Anti- SLAPP Statute in Landlord-tenant Disputes Cases

In Feldman v. 1100 Park Lane Associates (2008) 160 Cal.App.4th 1467, after plaintiffs subleased a rent-controlled apartment and took possession, landlord defendant informed them they were unapproved subtenants and demanded they pay higher market rent. Landlord then commenced an unlawful detainer action but dismissed it when tenants vacated the premises. (Id. at p. 1475.) Tenants sued landlord for retaliatory and wrongful eviction, negligence, breach of contract, and unfair business practices. The appellate court concluded that with one minor exception, tenants' complaint was "based upon the filing of the unlawful detainer, service of the three-day notice, and landlord's statements in connection with the threatened unlawful detainer. These activities are not merely cited as evidence of wrongdoing or activities 'triggering' the filing of an action that arises out of some other independent activity. These are the challenged activities and the bases for all causes of action . . . ." (Id. at p. 1483.) In Wallace v. McCubbin (2011) 196 Cal.App.4th 1169, the court considered only whether the allegations pertaining to only two of the complaint's 13 causes of action arose from protected activity.
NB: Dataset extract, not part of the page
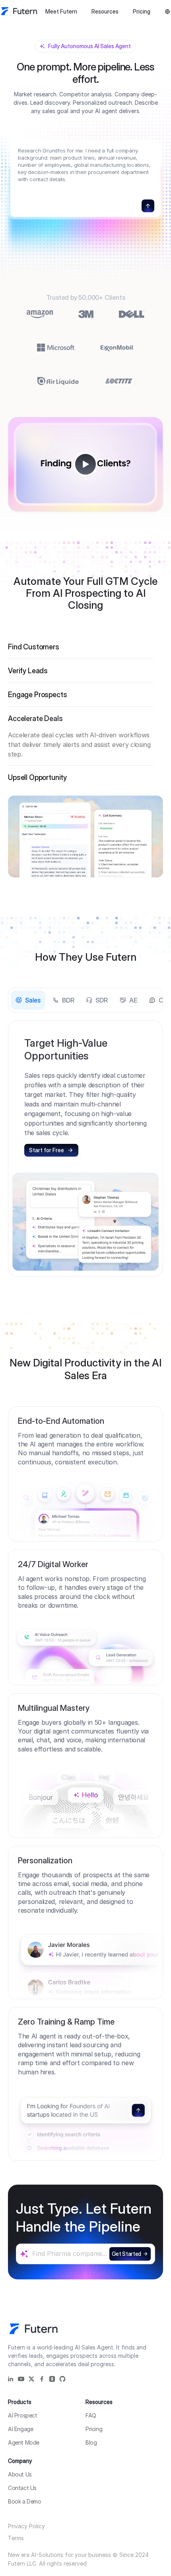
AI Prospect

Those two causes of action explicitly cited the "three-day notice to quit and the filing of the unlawful detainer action" as wrongdoing in and of themselves, and thus the allegations made sufficient reference to such activity to make it more than "incidental" to the two claims at issue, bringing them within the ambit of the anti-SLAPP statute. (Id. at pp. 1178, 1182-1184, 1194.)